• _Source extract_

————————

It's from Paul's letter to the church at Ephesus. I want to begin reading in chapter four, beginning with verse 23.
And be renewed in the spirit of your mind that you put on the new man, which after God is created in righteousness and true holiness, wherefore putting away lying, speak every man truth to his neighbor, for we are members one of another.
Be angry. Or a better translation might be when you are angry, sin not.
Let not the sun go down upon your wrath. Neither give place to the devil. Let him that steal, that stole, steal no more.
But rather let him labor working with his hands the thing which is good that he may have to give to him that needeth. Let no corrupt communication proceed out of your mouth, but that which is good to the use of edifying. Edifying means building up to the use of edifying that it may minister grace unto the hearers.
And grieve not the Holy Spirit of God, whereby you are sealed unto the day of redemption.
Let all bitterness and wrath and anger and clamor and evil speaking be put away from you along with all malice. And be kind to one another, tenderhearted, forgiving one another, even as God for Christ's sake hath forgiven you.
Now, if you Will go to verse chapter five. I want to read the first two verses there and then skip ahead.
Be ye therefore followers of God, as dear children and walk in love as Christ also hath loved us and hath given himself for us an offering and a sacrifice to God for a sweet smelling savor. Now go to verse 18 of that same chapter.
And be not drunk with wine where it is excess, but be filled with the spirit, or you might read it.
Continue being filled. Live in a state of being filled with the Spirit.
Verse 19. Speaking to yourselves in psalms and hymns and spiritual songs, Singing and making melody in your heart unto the Lord, Giving thanks always for all things unto God and the Father, in the name of our Lord Jesus Christ.
Submitting yourselves one to another in the fear of God. Now put your hand on your Bible if you will, and let's pray.

————————

(Data taken from a collection)
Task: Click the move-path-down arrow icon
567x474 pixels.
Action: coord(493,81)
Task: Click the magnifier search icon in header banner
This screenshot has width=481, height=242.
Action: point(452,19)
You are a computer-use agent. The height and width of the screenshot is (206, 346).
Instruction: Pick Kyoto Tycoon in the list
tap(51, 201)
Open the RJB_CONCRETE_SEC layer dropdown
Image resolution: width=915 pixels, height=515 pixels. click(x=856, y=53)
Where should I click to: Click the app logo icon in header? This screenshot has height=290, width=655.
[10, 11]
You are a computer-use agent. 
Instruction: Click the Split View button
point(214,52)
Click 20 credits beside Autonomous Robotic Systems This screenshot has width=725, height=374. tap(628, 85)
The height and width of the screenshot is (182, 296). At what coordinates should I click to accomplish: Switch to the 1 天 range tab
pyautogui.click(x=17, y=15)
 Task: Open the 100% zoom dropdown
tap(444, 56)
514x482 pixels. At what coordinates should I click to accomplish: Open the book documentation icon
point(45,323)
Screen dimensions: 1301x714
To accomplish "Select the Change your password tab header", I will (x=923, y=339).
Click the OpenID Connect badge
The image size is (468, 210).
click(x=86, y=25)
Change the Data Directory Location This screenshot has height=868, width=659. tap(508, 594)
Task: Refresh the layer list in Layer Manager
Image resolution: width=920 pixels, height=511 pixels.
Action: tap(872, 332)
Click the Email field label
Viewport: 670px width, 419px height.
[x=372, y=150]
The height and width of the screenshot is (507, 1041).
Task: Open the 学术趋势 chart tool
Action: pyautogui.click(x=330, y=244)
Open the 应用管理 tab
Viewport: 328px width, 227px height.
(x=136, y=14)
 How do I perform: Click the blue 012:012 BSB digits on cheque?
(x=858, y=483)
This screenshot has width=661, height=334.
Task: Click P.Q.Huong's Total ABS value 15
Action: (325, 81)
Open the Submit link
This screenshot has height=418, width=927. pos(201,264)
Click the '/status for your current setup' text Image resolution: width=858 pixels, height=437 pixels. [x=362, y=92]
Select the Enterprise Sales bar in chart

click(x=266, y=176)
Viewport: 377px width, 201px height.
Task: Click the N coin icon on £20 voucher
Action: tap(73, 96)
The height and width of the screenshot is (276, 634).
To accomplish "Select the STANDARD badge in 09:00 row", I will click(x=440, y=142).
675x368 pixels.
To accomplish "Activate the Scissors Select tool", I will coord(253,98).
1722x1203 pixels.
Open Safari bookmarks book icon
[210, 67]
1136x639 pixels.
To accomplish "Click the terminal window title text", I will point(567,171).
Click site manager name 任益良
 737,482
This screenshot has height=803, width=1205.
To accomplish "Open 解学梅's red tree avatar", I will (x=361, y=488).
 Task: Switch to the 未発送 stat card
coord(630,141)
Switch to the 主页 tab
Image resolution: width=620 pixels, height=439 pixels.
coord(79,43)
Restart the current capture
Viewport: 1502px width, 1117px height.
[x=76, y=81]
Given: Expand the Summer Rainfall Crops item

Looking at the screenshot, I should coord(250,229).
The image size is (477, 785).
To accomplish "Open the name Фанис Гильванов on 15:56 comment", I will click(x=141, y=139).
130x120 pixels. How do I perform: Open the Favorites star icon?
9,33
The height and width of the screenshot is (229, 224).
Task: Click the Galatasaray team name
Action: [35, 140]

————————

• _Requirements_
**A)** According to the sermon excerpt, what does "edifying" mean?
**B)** List every quality that the sentence beginning "Let all bitterness" in the sermon excerpt says should be put away.
**C)** Extend the sermon excerpt beyond its final sentence.
The records have no connection to the sermon excerpt.

• _Answer list_
**A)** Building up.

**B)** Bitterness, wrath, anger, clamor, evil speaking, malice

**C)**
Heavenly Father, we thank you and praise you for this morning, this very exact moment, this place, these people, this time, and Lord, we pray that you will break in upon us, brush aside all of our carefully constructed mechanisms of self defense.
May we be open before you and receive everything that you have for us.
In the mighty name Jesus, the strong son of God.
Amen. Amen. And amen. I took my undergraduate degree at the University of Maryland right at the end of the civil War and I had my second semester of my senior year. I was one credit short of the number of credits I needed to graduate. So I just needed a one credit course. Where do you find that? So I went into the physical education department and I found a course on canoeing.
So I signed up to take a one credit course on canoeing. The first two classes we were in a classroom and the guy talked about different things.
And then he said at the end of the second class, he said, all right, on Friday when we meet, it was Monday, Wednesday, Friday. Class, he said, on Friday when we meet, we will meet in here. We'll meet at the lake at the back of the university and we'll get in the canoes.
And the girl in the class said, what?
What? He said, we're going down to the lake and get in the canoes. She said, I can't do that. She said, I'm terrified of water.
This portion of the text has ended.